▶

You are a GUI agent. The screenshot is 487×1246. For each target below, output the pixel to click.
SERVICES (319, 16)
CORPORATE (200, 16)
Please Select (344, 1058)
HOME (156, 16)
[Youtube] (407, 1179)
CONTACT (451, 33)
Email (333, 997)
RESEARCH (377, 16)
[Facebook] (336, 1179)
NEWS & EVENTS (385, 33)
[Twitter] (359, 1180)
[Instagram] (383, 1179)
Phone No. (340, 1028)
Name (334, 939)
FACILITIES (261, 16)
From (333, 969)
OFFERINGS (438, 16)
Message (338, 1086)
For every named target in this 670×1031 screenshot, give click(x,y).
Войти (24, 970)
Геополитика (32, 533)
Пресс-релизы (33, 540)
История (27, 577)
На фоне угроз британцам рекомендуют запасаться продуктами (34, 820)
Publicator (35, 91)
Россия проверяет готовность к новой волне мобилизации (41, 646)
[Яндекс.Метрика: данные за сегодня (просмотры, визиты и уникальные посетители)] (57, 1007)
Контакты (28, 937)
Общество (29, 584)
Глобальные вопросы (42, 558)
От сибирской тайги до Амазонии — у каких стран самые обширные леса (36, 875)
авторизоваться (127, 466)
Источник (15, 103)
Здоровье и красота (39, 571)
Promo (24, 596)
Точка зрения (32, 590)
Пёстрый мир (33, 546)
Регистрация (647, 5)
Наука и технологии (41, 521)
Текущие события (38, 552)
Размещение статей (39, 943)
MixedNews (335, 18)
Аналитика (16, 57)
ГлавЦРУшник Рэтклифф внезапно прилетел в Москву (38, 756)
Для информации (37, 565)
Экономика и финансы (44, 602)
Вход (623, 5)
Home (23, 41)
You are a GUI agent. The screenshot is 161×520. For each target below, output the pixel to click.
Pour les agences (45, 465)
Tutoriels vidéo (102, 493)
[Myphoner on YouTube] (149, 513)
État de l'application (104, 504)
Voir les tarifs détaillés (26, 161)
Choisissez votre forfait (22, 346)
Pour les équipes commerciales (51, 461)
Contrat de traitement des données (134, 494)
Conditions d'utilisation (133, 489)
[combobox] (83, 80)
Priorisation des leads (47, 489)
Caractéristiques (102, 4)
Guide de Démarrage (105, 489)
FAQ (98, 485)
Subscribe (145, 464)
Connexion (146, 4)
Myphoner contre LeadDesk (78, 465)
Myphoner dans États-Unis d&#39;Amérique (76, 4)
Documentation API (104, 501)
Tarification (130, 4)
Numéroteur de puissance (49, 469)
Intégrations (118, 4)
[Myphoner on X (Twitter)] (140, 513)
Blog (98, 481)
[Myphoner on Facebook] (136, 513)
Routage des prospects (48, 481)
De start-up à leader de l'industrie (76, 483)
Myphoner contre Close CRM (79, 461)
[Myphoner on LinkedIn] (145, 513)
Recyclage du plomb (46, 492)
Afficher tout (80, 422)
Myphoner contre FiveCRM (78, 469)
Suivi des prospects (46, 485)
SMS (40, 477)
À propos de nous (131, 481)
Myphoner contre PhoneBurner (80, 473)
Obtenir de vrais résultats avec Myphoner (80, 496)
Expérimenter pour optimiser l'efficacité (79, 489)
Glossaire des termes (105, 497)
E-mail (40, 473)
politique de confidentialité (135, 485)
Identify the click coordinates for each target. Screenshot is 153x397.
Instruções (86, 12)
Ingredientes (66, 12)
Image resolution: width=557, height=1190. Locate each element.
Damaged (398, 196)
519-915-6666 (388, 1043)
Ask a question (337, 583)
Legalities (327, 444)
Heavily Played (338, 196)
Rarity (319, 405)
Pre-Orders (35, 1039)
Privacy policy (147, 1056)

◀

◆ Aim of the task ◆
Reproduce the entire listing above, line for line, without altering anything.

◆ The reply ◆
You are a GUI agent. The screenshot is 487×1246. For each target below, output the pixel to click.
SERVICES (319, 16)
CORPORATE (200, 16)
Please Select (344, 1058)
HOME (156, 16)
[Youtube] (407, 1179)
CONTACT (451, 33)
Email (333, 997)
RESEARCH (377, 16)
[Facebook] (336, 1179)
NEWS & EVENTS (385, 33)
[Twitter] (359, 1180)
[Instagram] (383, 1179)
Phone No. (340, 1028)
Name (334, 939)
FACILITIES (261, 16)
From (333, 969)
OFFERINGS (438, 16)
Message (338, 1086)
For every named target in this 670×1031 screenshot, give click(x,y).
Войти (24, 970)
Геополитика (32, 533)
Пресс-релизы (33, 540)
История (27, 577)
На фоне угроз британцам рекомендуют запасаться продуктами (34, 820)
Publicator (35, 91)
Россия проверяет готовность к новой волне мобилизации (41, 646)
[Яндекс.Метрика: данные за сегодня (просмотры, визиты и уникальные посетители)] (57, 1007)
Контакты (28, 937)
Общество (29, 584)
Глобальные вопросы (42, 558)
От сибирской тайги до Амазонии — у каких стран самые обширные леса (36, 875)
авторизоваться (127, 466)
Источник (15, 103)
Здоровье и красота (39, 571)
Promo (24, 596)
Точка зрения (32, 590)
Пёстрый мир (33, 546)
Регистрация (647, 5)
Наука и технологии (41, 521)
Текущие события (38, 552)
Размещение статей (39, 943)
MixedNews (335, 18)
Аналитика (16, 57)
ГлавЦРУшник Рэтклифф внезапно прилетел в Москву (38, 756)
Для информации (37, 565)
Экономика и финансы (44, 602)
Вход (623, 5)
Home (23, 41)
You are a GUI agent. The screenshot is 161×520. For each target below, output the pixel to click.
Pour les agences (45, 465)
Tutoriels vidéo (102, 493)
[Myphoner on YouTube] (149, 513)
État de l'application (104, 504)
Voir les tarifs détaillés (26, 161)
Choisissez votre forfait (22, 346)
Pour les équipes commerciales (51, 461)
Contrat de traitement des données (134, 494)
Conditions d'utilisation (133, 489)
[combobox] (83, 80)
Priorisation des leads (47, 489)
Caractéristiques (102, 4)
Guide de Démarrage (105, 489)
FAQ (98, 485)
Subscribe (145, 464)
Connexion (146, 4)
Myphoner contre LeadDesk (78, 465)
Myphoner dans États-Unis d&#39;Amérique (76, 4)
Documentation API (104, 501)
Tarification (130, 4)
Numéroteur de puissance (49, 469)
Intégrations (118, 4)
[Myphoner on X (Twitter)] (140, 513)
Blog (98, 481)
[Myphoner on Facebook] (136, 513)
Routage des prospects (48, 481)
De start-up à leader de l'industrie (76, 483)
Myphoner contre Close CRM (79, 461)
[Myphoner on LinkedIn] (145, 513)
Recyclage du plomb (46, 492)
Afficher tout (80, 422)
Myphoner contre FiveCRM (78, 469)
Suivi des prospects (46, 485)
SMS (40, 477)
À propos de nous (131, 481)
Myphoner contre PhoneBurner (80, 473)
Obtenir de vrais résultats avec Myphoner (80, 496)
Expérimenter pour optimiser l'efficacité (79, 489)
Glossaire des termes (105, 497)
E-mail (40, 473)
politique de confidentialité (135, 485)
Identify the click coordinates for each target. Screenshot is 153x397.
Instruções (86, 12)
Ingredientes (66, 12)
Image resolution: width=557, height=1190. Locate each element.
Damaged (398, 196)
519-915-6666 (388, 1043)
Ask a question (337, 583)
Legalities (327, 444)
Heavily Played (338, 196)
Rarity (319, 405)
Pre-Orders (35, 1039)
Privacy policy (147, 1056)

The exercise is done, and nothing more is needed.